**Texte proposé**

↓↓↓

Tout est parti d’une proposition un peu folle (et complètement naïve) balancée après quelques verres de vin. « Puisqu’on ne trouve pas vraiment ce que l’on souhaite pour les tenues de demoiselles d’honneur, qu’est-ce que tu dirais que je les couse moi-même en fonction des désidératas des filles ? »
Après l’euphorie partagée de l’annonce, s’entame alors une longue quête des modèles parfaits qui accompagneront les filles. Je voulais vraiment que chacune y trouve son compte, que chacune se sente belle, élégante tout en gardant le confort comme critère principal. Je cherchais pour chacune le modèle qui mettrait leurs atouts en valeur et dissimulerait ce qu’elles aimaient moins.

↑↑↑

Reproduisez à l’identique et en entier le texte ci-dessus sur la couture des tenues de demoiselles d’honneur.

**Entrées fournies**

↓↓↓

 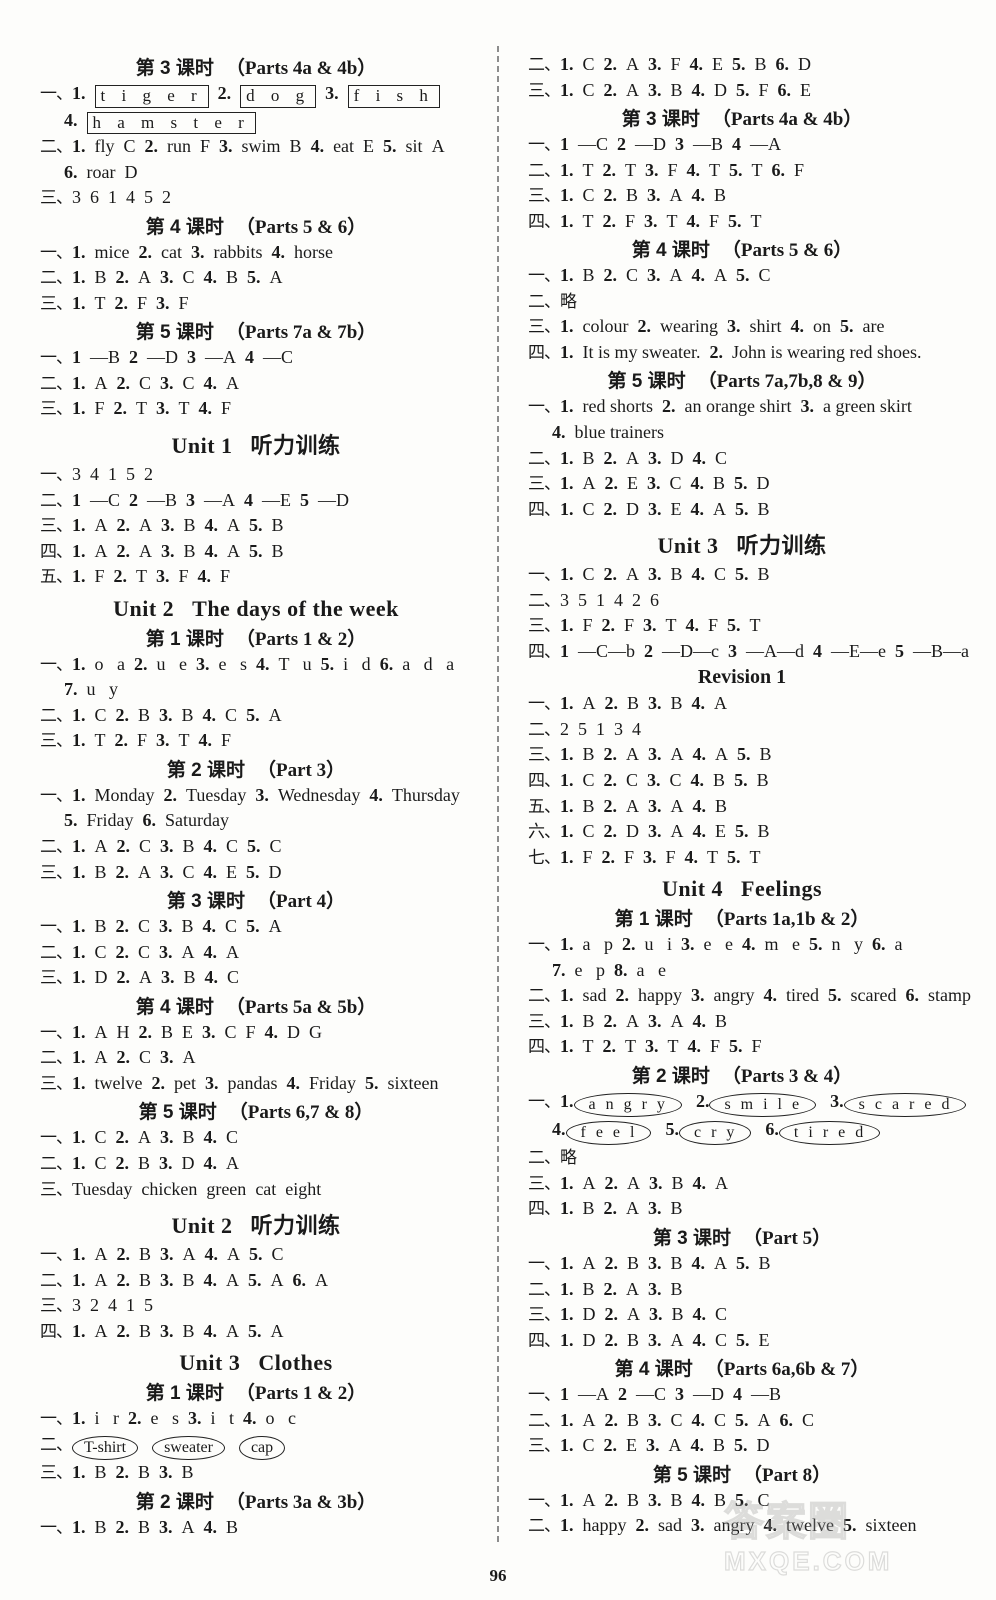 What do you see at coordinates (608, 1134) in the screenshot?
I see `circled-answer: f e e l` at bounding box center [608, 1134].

↑↑↑
↓↓↓

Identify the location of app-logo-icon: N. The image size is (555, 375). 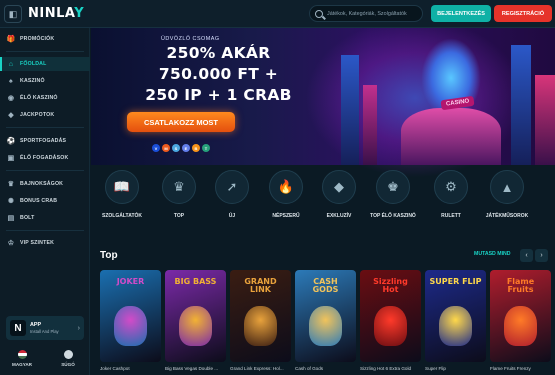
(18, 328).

↑↑↑

**Réponse attendue**
Tout est parti d’une proposition un peu folle (et complètement naïve) balancée après quelques verres de vin. « Puisqu’on ne trouve pas vraiment ce que l’on souhaite pour les tenues de demoiselles d’honneur, qu’est-ce que tu dirais que je les couse moi-même en fonction des désidératas des filles ? »
Après l’euphorie partagée de l’annonce, s’entame alors une longue quête des modèles parfaits qui accompagneront les filles. Je voulais vraiment que chacune y trouve son compte, que chacune se sente belle, élégante tout en gardant le confort comme critère principal. Je cherchais pour chacune le modèle qui mettrait leurs atouts en valeur et dissimulerait ce qu’elles aimaient moins.